» What to produce:
Change every "screenshot" to "image" in everything from the start of the records down to the line containing "center [447, 476].", leaving the rest as it stands. Give those lines without the pictures.
Data in this exercise START
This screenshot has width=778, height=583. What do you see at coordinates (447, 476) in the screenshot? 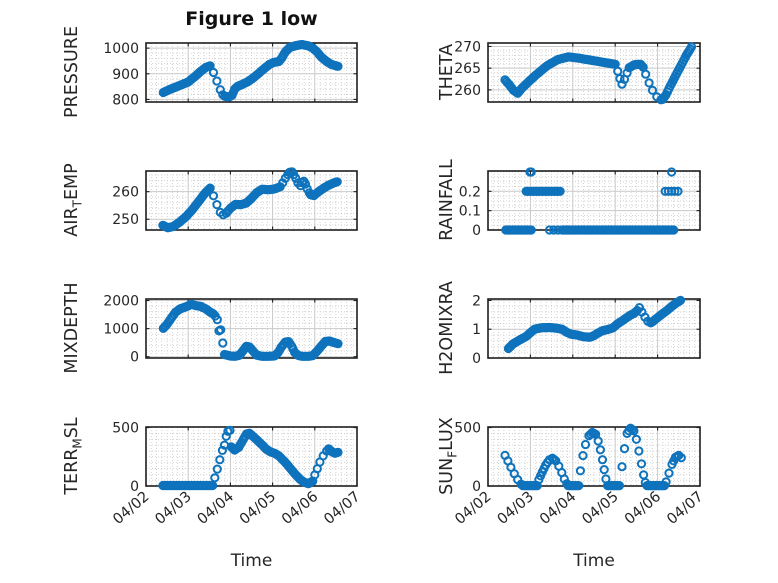
I see `ylabel-text: SUN` at bounding box center [447, 476].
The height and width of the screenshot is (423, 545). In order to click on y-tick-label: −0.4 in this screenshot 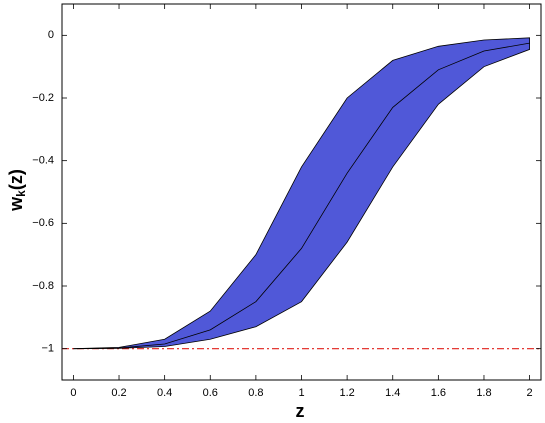, I will do `click(43, 161)`.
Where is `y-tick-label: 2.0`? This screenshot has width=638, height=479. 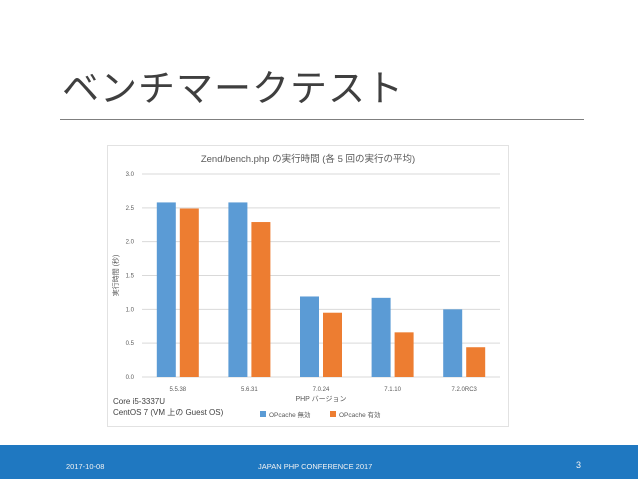
y-tick-label: 2.0 is located at coordinates (130, 243).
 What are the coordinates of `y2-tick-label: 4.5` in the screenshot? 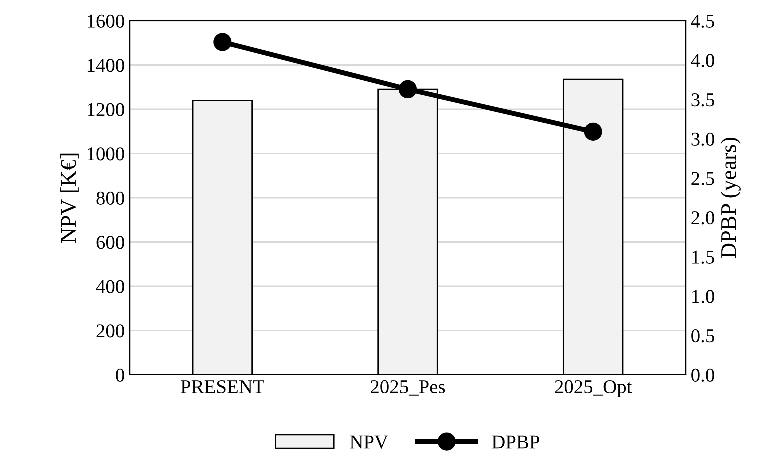 It's located at (702, 21).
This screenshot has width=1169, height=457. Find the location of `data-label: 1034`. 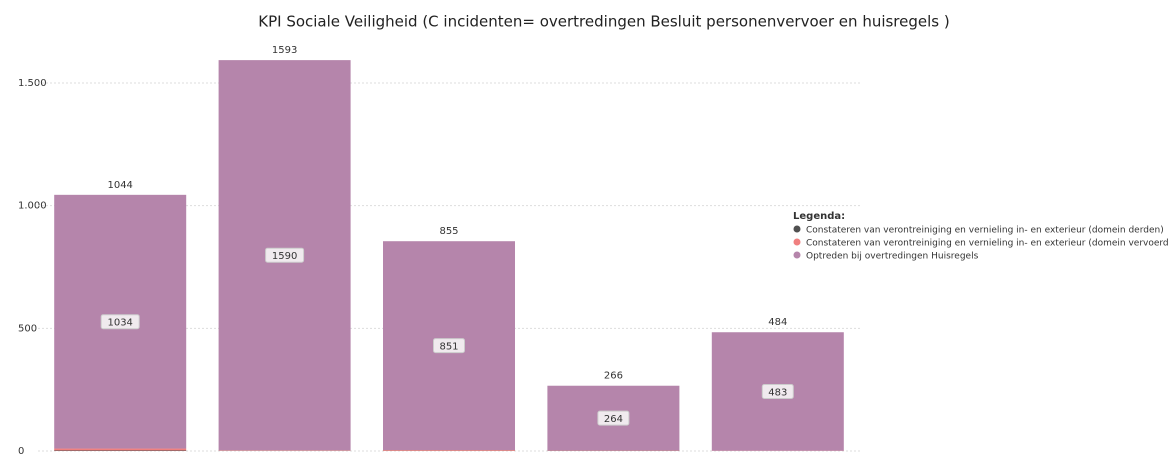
Data in this exercise END
» Exercise solution:
This image has width=778, height=583. What do you see at coordinates (447, 476) in the image? 
I see `ylabel-text: SUN` at bounding box center [447, 476].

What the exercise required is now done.